2007-03-27 Thread Dieter Maurer
Jim Fulton wrote at 2007-3-26 15:55 -0400:
 ...

On Mar 26, 2007, at 3:28 PM, Dieter Maurer wrote:

 Jim Fulton wrote at 2007-3-25 09:53 -0400:

 On Mar 25, 2007, at 3:01 AM, Adam Groszer wrote:
 MF I think one of the main limitations of the current catalog (and
 MF hurry.query) is efficient support for sorting and batching the
 query
 MF results. The Zope 3 catalog returns all matching results, which
 can then
 MF be sorted and batched. This will stop being scalable for large
 MF collections. A relational database is able to do this
 internally, and is
 MF potentially able to use optimizations there.

 What evidence to you have to support this assertion?  We did some
 literature search on this a few years ago and found no special trick
 to avoid sorting costs.

 I know of 2 approaches to reducing sort cost:

 1. Sort your results based on the primary key and therefore, pick
 your primary key to match your sort results.  In terms of the Zope
 catalog framework, the primary keys are the document IDs, which are
 traditionally chosen randomly.  You can pick your primary keys based
 on a desired sort order instead. A variation on this theme is to use
 multiple sets of document ids,  storing multiple sets of ids in each
 index.  Of course, this approach doesn't help with something like
 relevance ranks.

 2. Use an N-best algorithm.  If N is the size of the batch and M is
 the corpus size, then this is O(M*ln(N)) rather than O(M*ln(M)) which
 is a significant improvement if N  M, but still quite expensive.

 The major costs in sorting are usually not the log(n) but
 the very high linear costs fetching the sort keys (although for  
 huge n,
 we will reach the asymptotic limits).

Right. The problem is the N not the log(N). :)

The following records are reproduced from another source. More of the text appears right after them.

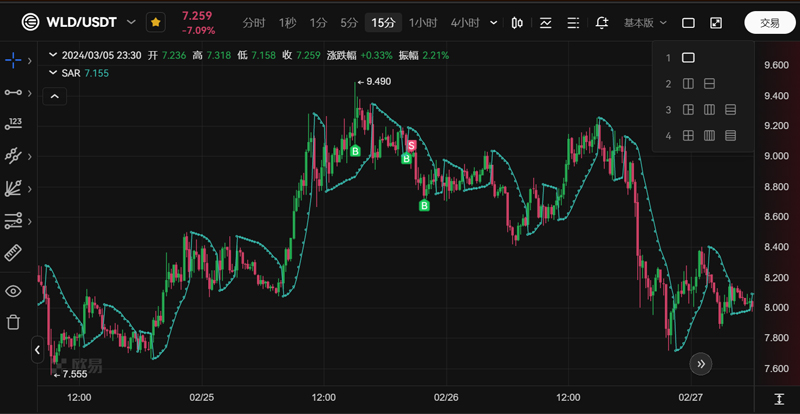This screenshot has width=800, height=414.
Task: Select the pitchfork fan drawing tool
Action: (x=13, y=188)
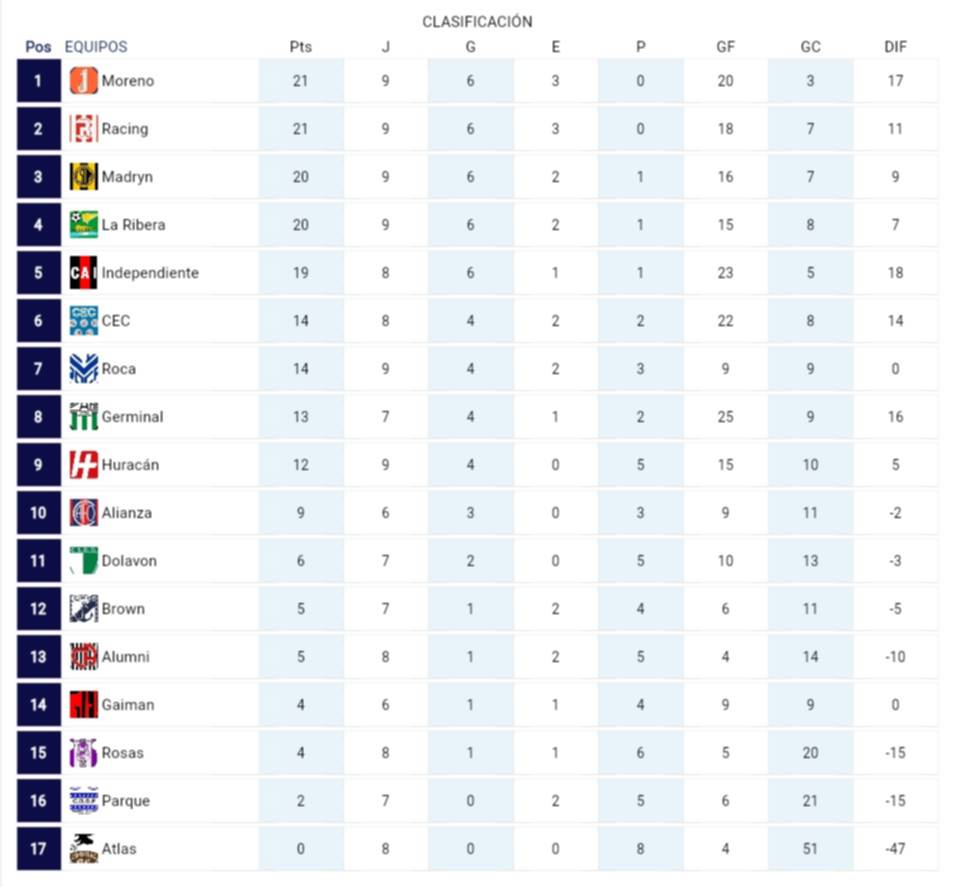Select the Germinal team badge
The width and height of the screenshot is (953, 887).
pos(84,417)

 Under normal conditions, a relational database can be far more  
 efficient
 to fetch values either from index structures or the data records
 than Zope -- as

   * its data representation is much more compact

   * it often supports direct access

   * the server itself can access and process all data.


 With the ZODB, the data is hidden in pickles (less compact), there is
 no direct access (instead the complete pickle need to be decoded)

The catalog sort index mechanism uses the un-index data structure in  
the sort index to get sort keys. This is a pretty compact data  
structure.

The data usually is in IOBuckets which contain 45 values on the average.
In a corresponding relational index structure, you could have several hundreds
of values.

 and
 all operations are done in the client (rather than in the server).

Which is often fine if the desired data are in the client cache.  It  
avoids making the storage a bottleneck.

Yes, but the if is important. Quite often, some operations flush
almost all objects from the cache (partly because the cache is controlled
by the number of objects and not by their size) and after that,
filling the cache again takes ages.

Moreover, a relational database can (and usually does) use caching as
well. It is not restricted to a cliend side only technique.

I know that most relational database backends have a different architecture
than ZEO: use one process (or at least one thread) per connection
such that several activities can interleave the high IO wait times.
The one thread ZEO architecture must take more care not to become the
bottleneck.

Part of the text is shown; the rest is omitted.